- **TASK REQUIREMENTS**
Whenever a line carries the word "width", pull it out of the entries.
══ MATERIAL FOR THE TASK ══
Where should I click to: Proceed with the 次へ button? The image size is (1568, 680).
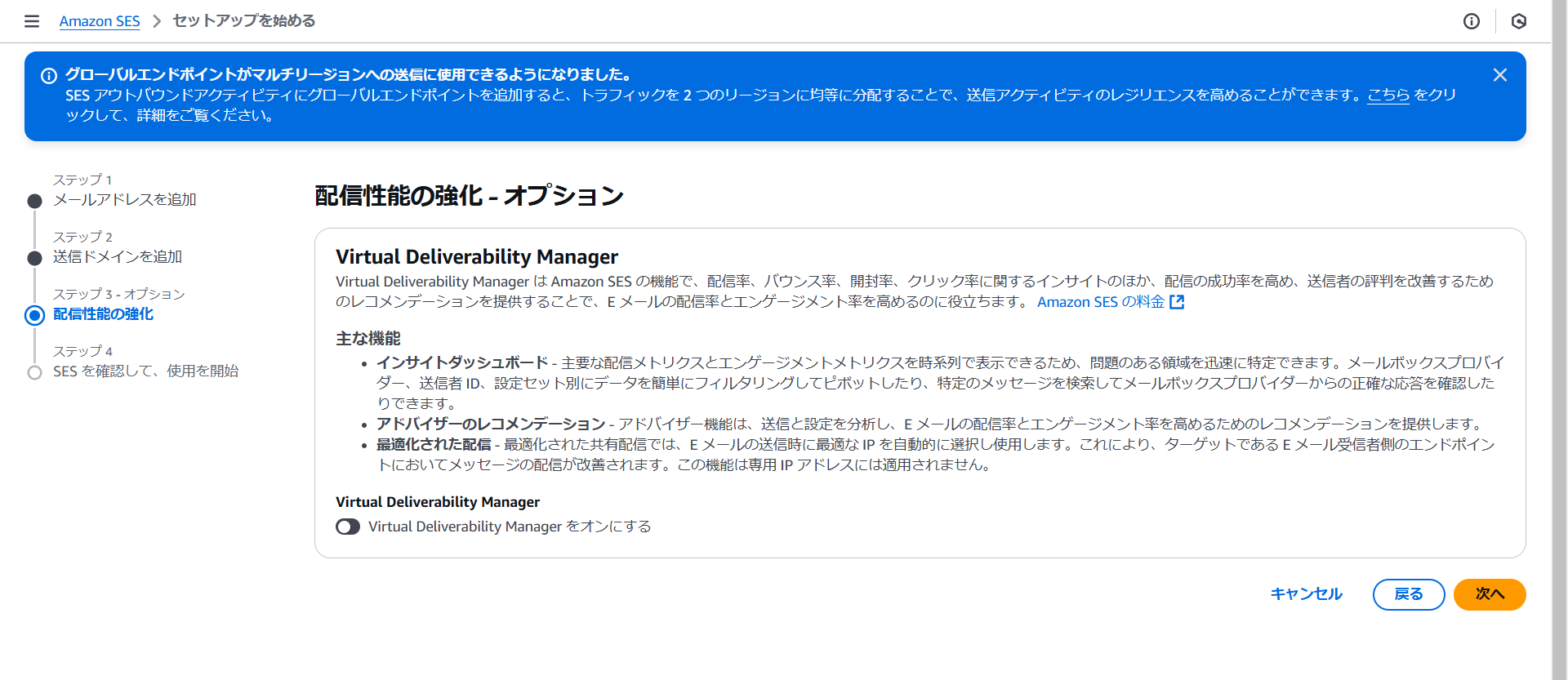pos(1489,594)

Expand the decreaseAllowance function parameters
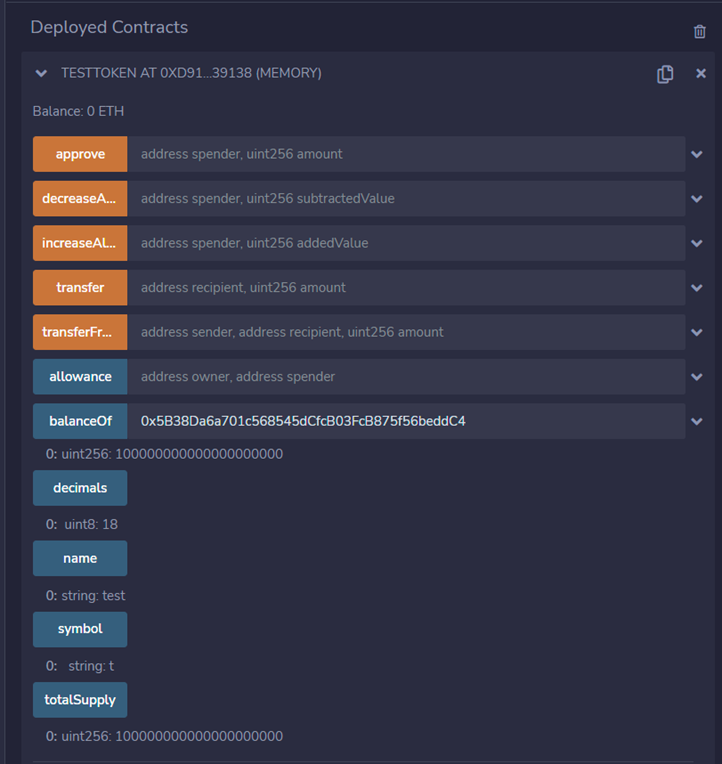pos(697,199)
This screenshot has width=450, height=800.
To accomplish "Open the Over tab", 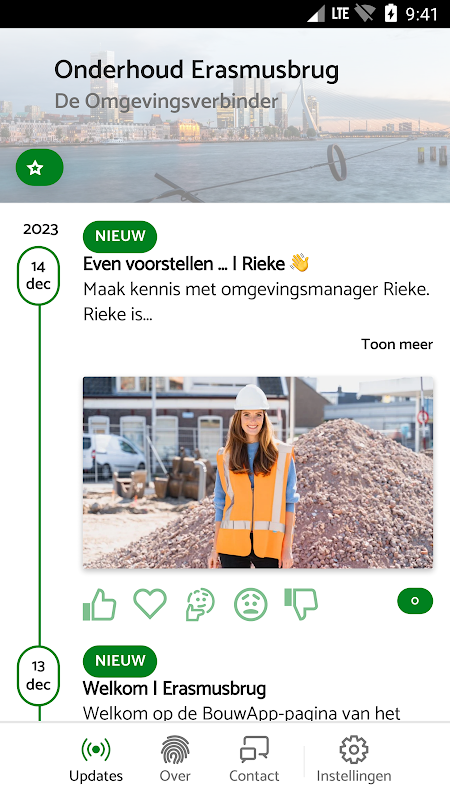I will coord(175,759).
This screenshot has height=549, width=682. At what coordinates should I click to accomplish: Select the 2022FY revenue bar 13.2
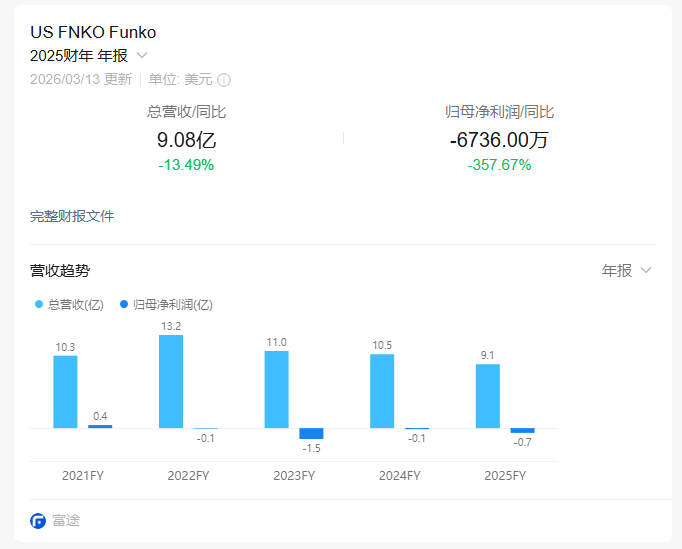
═══
- **SOLUTION FOR THIS PROBLEM**
This screenshot has width=450, height=800.
This screenshot has height=549, width=682. At what coordinates should I click to accomplish: Select the 2022FY revenue bar 13.2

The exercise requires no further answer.